Craig Young

Personal information
- Full name: Craig Albert Young
- Born: 25 June 1956 (age 69) Wollongong, New South Wales, Australia

Playing information
- Height: 183 cm (6 ft 0 in)
- Weight: 103.4 kg (16 st 4 lb)
- Position: Prop
Club
| Years | Team | Pld | T | G | FG | P |
| 1977–88 | St. George Dragons | 234 | 11 | 0 | 2 | 42 |
Representative
| Years | Team | Pld | T | G | FG | P |
| 1979–84 | New South Wales | 10 | 0 | 0 | 0 | 0 |
| 1978–84 | Australia | 20 | 1 | 0 | 0 | 4 |

Coaching information
Club
| Years | Team | Gms | W | D | L | W% |
| 1989–90 | St. George Dragons | 44 | 18 | 0 | 26 | 41 |
- Source:
- Education: Corrimal High School
- Relatives: Dean Young (son)

= Craig Young (rugby league) =

Australian RL coach and former Australia international rugby league footballer

Craig Young (born 25 June 1956) is an Australian former representative rugby league footballer for the Australia national rugby league team, the New South Wales Blues and a stalwart player over 12 seasons from 1977 to 1988 with the St. George Dragons in the NSWRL premiership competition. He played as a prop-forward. His nickname was "Albert" after his middle name and/or the cartoon character Fat Albert.

==Background==
Young was born in Wollongong, New South Wales, Australia; and attended Corrimal High School.

==Early sporting success==
Young had a strong grounding in the sport of soccer as a youngster and might have followed in his father's footsteps and turned professional (his father Bob Young represented Australia). His brother Warwick was a goalkeeper who played state league soccer for the Wollongong Wolves and for St George. At the age of 16, Craig was playing for Bellambi in the Illawarra soccer competition while he was also competing for Corrimal Cougars in rugby league. League eventually won the battle and Young was selected to tour Great Britain as an Australian Schoolboys team in 1972.

==Club career==
Young's signature was chased by several clubs but the St. George Dragons eventually secured his services, and went on to become one of their greatest players.
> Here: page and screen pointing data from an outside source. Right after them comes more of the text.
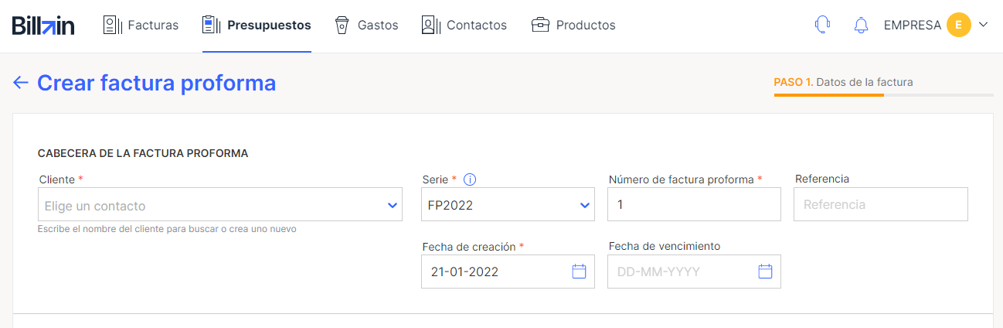Click the PASO 1 progress bar

[883, 95]
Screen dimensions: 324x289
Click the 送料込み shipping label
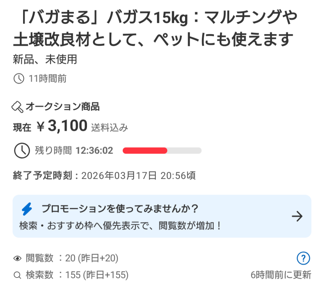110,127
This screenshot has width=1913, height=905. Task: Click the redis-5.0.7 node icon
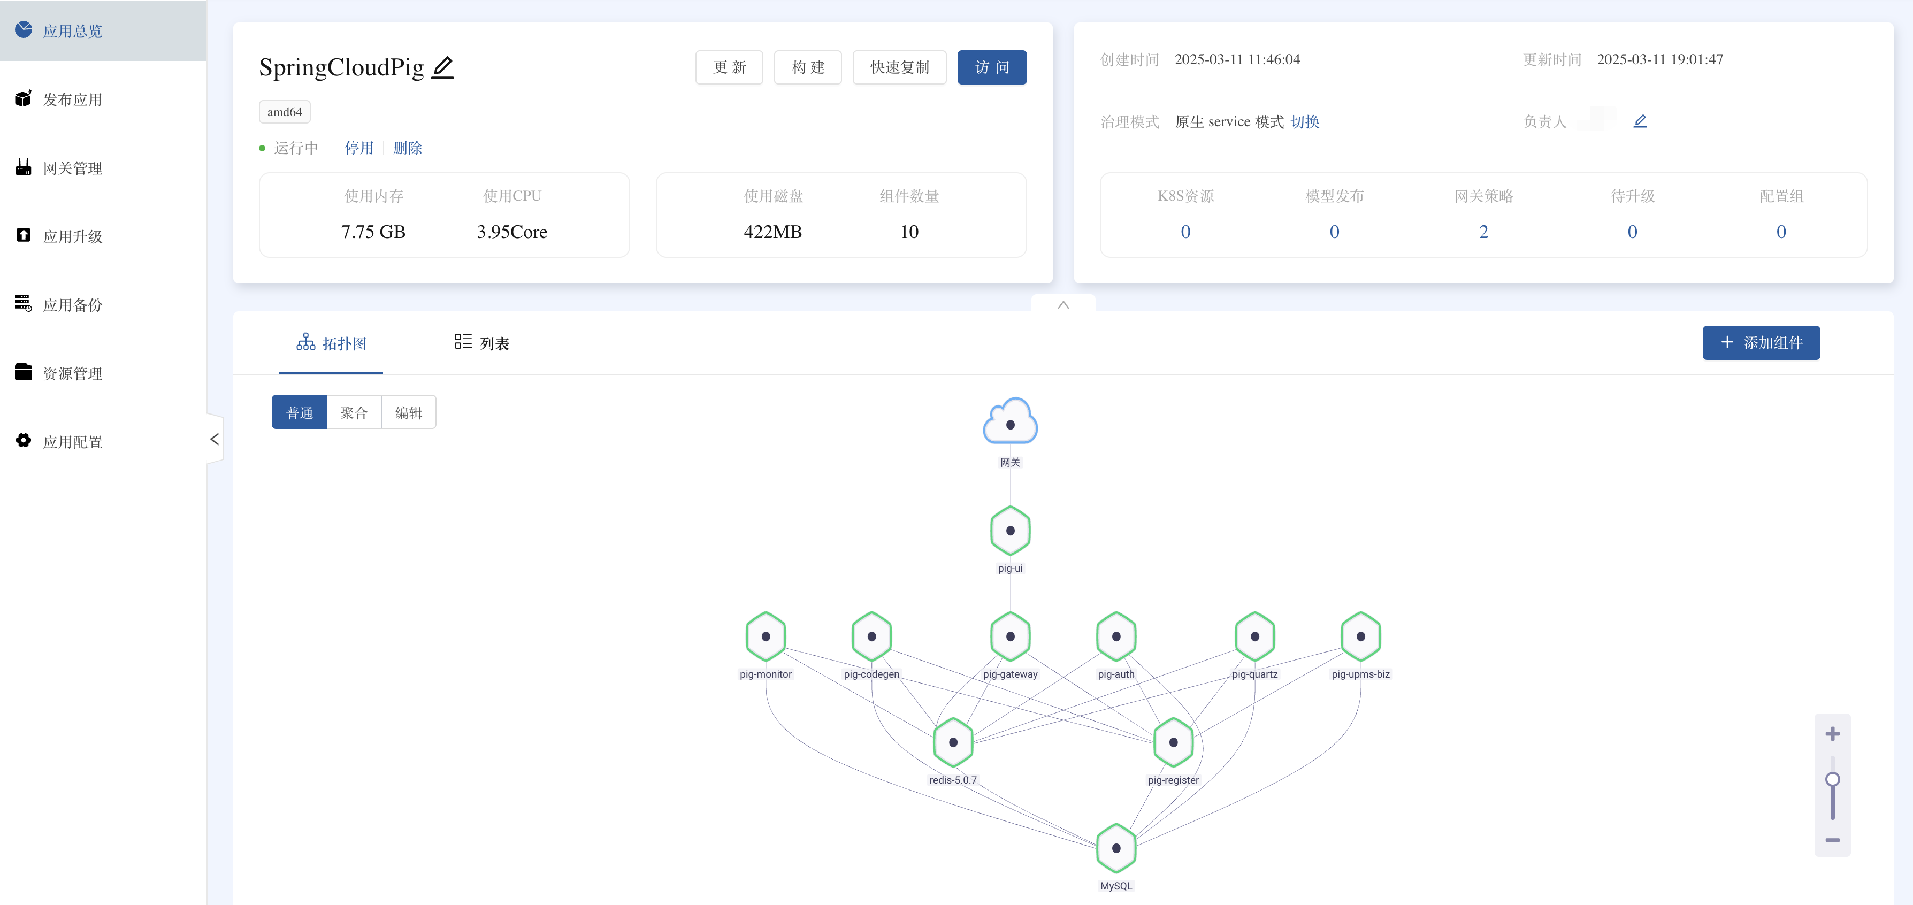click(953, 742)
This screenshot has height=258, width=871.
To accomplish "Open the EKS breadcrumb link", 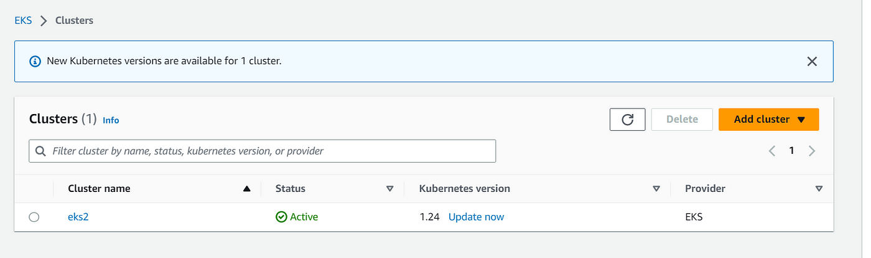I will [24, 21].
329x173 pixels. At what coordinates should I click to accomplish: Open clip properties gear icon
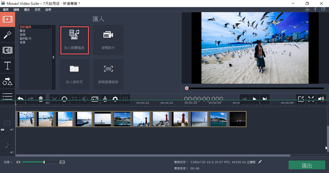(115, 99)
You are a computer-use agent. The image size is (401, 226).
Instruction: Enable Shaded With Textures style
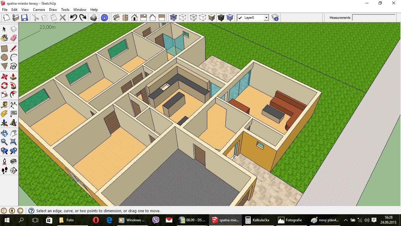point(221,18)
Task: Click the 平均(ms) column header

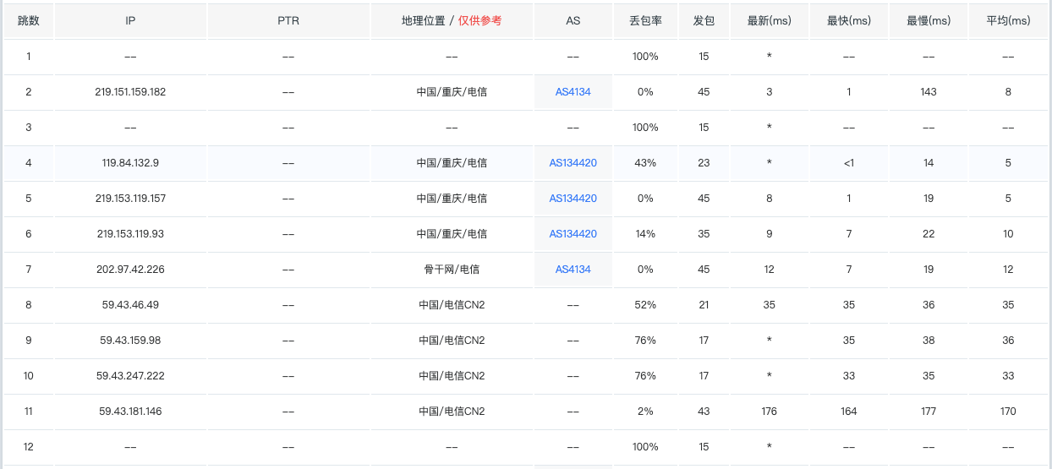Action: pyautogui.click(x=1008, y=21)
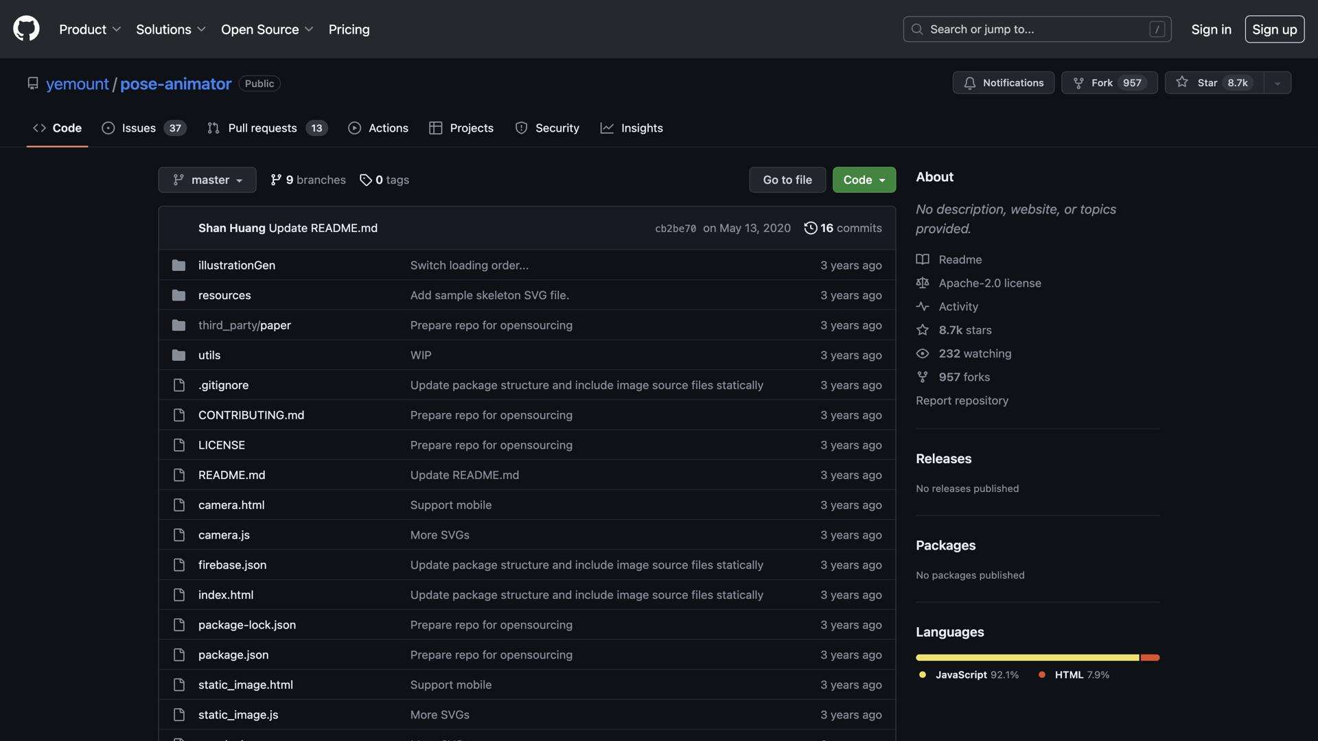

In his 1977 debut season coach Harry Bath claimed Young was destined for a great future and in that same year Young was instrumental in helping the Dragons take the premiership title, beating the Parramatta Eels in the grand final.

In 1979, Young was awarded captaincy of the Dragons' side and at 22 years of age led the side to its 15th title. He captained the side through tougher times up till 1988 including the 1985 Grand Final loss to the Canterbury Bulldogs.

In his final 1988 season he captained the Dragons when they won the mid-week 1988 Panasonic Cup competition, beating the Balmain Tigers 16–8.

==Representative career==
He was selected for the 1978 Kangaroo Tour and played in all five Tests and eleven Tour matches. He was named "Player of the Tour".

He first represented for New South Wales in 1979, making five appearances under the old selection rules. He was selected for the Blues in the first ever State of Origin fixture in 1980 and made four further State of Origin appearances up till 1984.

In 1982 Young was named man-of-the-match in Australia's series-winning second test match against New Zealand.

On the 1982 Invincibles Kangaroo tour Young played in five of the six Tests as well as six Tour matches. His final national representative selection was at the Sydney Cricket Ground for the 1st test of the domestic Ashes series against Great Britain in 1984.

==Post-playing career==
Young took up a coaching role at the Dragons in 1989 for two seasons until he was replaced by Brian Smith at the beginning of the 1991 season. He returned to the Dragons' coaching staff as recruitment manager in 2003.

Young along with his sons, Brad and Dean, own the Unanderra Hotel and Cabbage Tree Hotel. They purchased the Unanderra Hotel in 1991 (the year after Craig Young was sacked as coach of the Dragons) and The Cabbage Tree Hotel in 2008.

Since 2005, Young has had a role as team manager with the New South Wales Blues squads.

Young is the father of former Dragons hooker Dean Young, who played in the club's 2010 premiership team and later coached the club in 2020. Craig Young's wife Sharon died in 2016.

==Awards and accolades==

Young was awarded Life Membership of the St. George Dragons in 1988.

While playing football, Young also served in the New South Wales Police Force and in 2008, rugby league's centenary year in Australia, he was named at prop in a NSW Police Team of the Century.
On 20 July 2022, Young was named in the St. George Dragons District Rugby League Clubs team of the century.